Design, synthesis and application of hydrogen bond directed molecular receptors and supramolecular self-assemblies

Date of Award




Degree Name

Doctor of Philosophy (Ph.D.)



First Committee Member

K. C. Russell, Committee Chair


Among all the non-covalent interaction, the strength, directionality and feasibility place the hydrogen bonding the center of supramolecular chemistry. This dissertation has been focused on the design, synthesis and applications of hydrogen bonding directed molecular receptors and supramolecular self-assemblies.To mimic the partial catalytic function of enzymes, a supramolecular complex was designed and synthesized.
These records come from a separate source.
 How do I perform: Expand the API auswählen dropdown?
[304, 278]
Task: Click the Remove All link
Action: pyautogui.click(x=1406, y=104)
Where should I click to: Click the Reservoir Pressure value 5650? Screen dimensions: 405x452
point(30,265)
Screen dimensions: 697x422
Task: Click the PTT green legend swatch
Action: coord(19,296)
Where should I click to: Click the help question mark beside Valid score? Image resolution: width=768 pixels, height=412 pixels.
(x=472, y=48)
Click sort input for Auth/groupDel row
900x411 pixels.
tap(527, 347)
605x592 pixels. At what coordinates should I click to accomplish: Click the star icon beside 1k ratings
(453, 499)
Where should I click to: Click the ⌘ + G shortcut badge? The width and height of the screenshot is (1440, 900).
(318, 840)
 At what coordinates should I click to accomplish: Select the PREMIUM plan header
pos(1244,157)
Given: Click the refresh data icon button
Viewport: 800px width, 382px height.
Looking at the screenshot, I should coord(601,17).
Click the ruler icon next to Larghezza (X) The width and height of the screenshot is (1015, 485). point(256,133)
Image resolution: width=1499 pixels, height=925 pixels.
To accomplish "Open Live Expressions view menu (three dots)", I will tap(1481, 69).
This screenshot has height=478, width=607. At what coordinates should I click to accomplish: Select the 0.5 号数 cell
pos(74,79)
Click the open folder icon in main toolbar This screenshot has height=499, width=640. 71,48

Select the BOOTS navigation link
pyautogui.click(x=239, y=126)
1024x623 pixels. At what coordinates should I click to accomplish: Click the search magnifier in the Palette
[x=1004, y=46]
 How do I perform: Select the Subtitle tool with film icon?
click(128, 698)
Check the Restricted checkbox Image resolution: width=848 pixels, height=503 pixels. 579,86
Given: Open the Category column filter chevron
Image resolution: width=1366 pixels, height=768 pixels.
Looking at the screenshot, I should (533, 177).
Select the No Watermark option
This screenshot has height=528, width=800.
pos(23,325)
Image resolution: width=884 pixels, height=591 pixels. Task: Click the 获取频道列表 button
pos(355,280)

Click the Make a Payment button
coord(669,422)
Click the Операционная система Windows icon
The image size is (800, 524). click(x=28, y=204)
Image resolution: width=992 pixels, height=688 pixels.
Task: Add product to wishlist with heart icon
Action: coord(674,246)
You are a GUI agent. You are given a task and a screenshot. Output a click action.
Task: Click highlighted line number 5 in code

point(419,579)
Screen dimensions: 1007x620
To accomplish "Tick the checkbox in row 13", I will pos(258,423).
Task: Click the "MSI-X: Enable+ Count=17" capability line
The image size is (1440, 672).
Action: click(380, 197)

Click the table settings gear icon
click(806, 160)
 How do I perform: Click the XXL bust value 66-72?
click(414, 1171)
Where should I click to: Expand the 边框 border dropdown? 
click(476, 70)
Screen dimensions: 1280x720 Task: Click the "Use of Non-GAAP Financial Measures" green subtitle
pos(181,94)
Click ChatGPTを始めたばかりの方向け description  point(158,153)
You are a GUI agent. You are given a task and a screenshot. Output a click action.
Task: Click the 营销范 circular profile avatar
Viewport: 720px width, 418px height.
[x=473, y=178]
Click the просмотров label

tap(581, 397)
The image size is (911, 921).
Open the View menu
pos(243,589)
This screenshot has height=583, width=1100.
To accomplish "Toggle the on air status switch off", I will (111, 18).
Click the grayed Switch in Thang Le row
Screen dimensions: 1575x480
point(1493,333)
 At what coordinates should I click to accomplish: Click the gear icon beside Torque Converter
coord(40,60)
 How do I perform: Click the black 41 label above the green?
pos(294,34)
Through the four-point hydrogen bonding between the ligand and the receptor binding cleft, the reactive ligand was expected to undergo conformational change to a structure favorable for intramolecular interactions to occur. Although the receptor has been shown to bind with model ligands in the proposed manner, the complex did not exhibit desired catalytic function when applied on a reactive ligand.Hydrogen bonding self-assembly at the air-water interface has attracted extensive interest recently. The present studies are aimed at the design and creation of well-defined supramolecular structures in 2-dimension. Important aspects on the molecular and supramolecular structures of the hydrogen bonding networks formed between triaminotriazine amphiphiles and complementary components at the air-water interface have been revealed by different physico-chemical studies. Using this complementary hydrogen bonding self-assembly, polydiacetylenes with unique chromatic properties were discovered. Furthermore, a self-assembly through the urea functionalities has also exhibited the strength and power of hydrogen bonding in the control of material properties through supramolecular chemistry approach. Most importantly, hydrogen bonding self-assembly in 2-dimension has lead to the discovery of a completely unconventional approach in the future design of Langmuir and Langmuir-Blodgett films.